Desde que el expresidente Felipe González Márquez levantase la liebre durante su intervención en el programa dirigido y presentado por la periodista Ana Pastor en La Sexta, sus palabras apocalípticas no han hecho otra cosa que alimentar la imaginación de los más visionarios. Esperemos que esa vorágine sin sentido no se traslade también al resto de la ciudadanía, porque de suceder algo así podría acabar con una de las peculiaridades que caracterizan a uno de los objetos más valiosos de la Democracia: el cultivo de la pluralidad.
Que socialistas y populares están en su derecho de llevar a cabo una coalición a todas luces contra natura, no seré yo quien lo ponga en duda. De asociaciones políticas, si cabe más inverosímiles, hemos sido testigos los españoles como para cometer ahora la sandez de tirarnos de los pelos. Sin ir más lejos, quién no recuerda la protagonizada por Izquierda Unida y el Partido Popular en Andalucía, cuando Julio Anguita lideraba la formación de izquierdas. Entonces, no hubo manera de sacarle al secretario general más que una sola palabra: programa; de la que huelga decir hoy, que fueron muchos los que no la comprendieron, pero si esa fue una decisión asamblearia no tenemos nada que decir en su contra.

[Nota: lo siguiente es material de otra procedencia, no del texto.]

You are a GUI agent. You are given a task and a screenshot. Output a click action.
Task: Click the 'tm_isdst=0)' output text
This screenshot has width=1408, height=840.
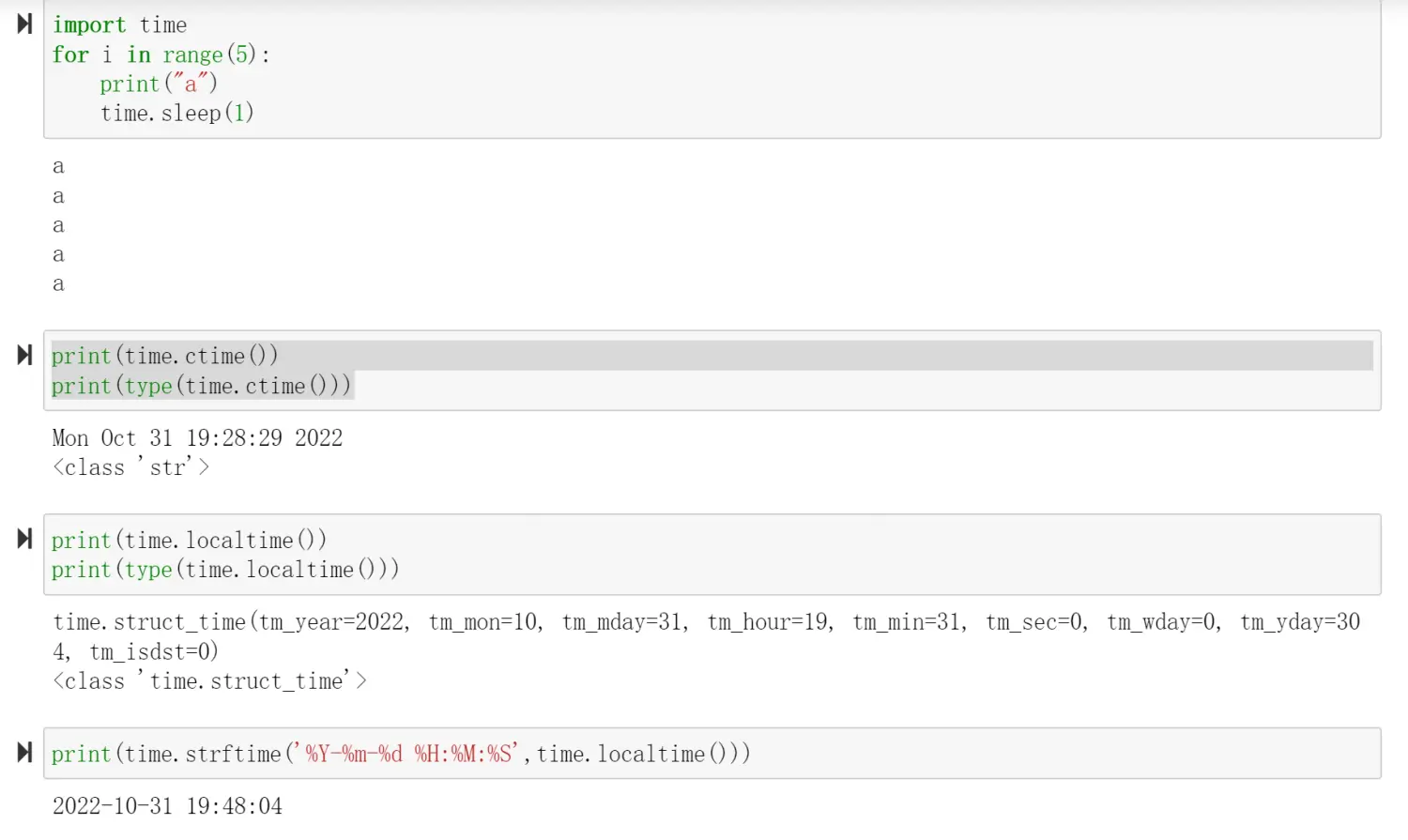click(x=154, y=652)
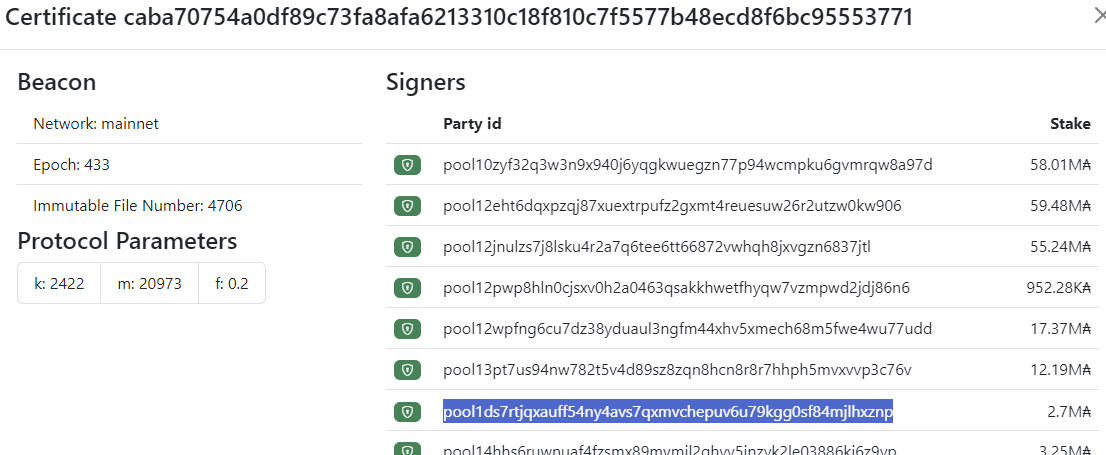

Aun así, se me antoja que no hablamos de lo mismo. Aquella coalición estuvo condicionada a unas determinadas prerrogativas, pero no a ningún cargo. Todo lo contario, a mi juicio, de lo que PP y PSOE, si eso llegase a producirse, alcanzarían con su unión, que es conservar los privilegios que un cómodo bipartidismo, vigente en la actualidad, proporciona a esa especie de casta que nos gobierna desde los albores de nuestra democracia. Mira que si es cierto eso, de que el temor a una verdadera soberanía popular está haciendo temblar los cimientos sobre los que se sostienen las cúpulas de esos dos grandes e históricos partidos políticos; francamente, eso es lo último que podía esperarse de ellos.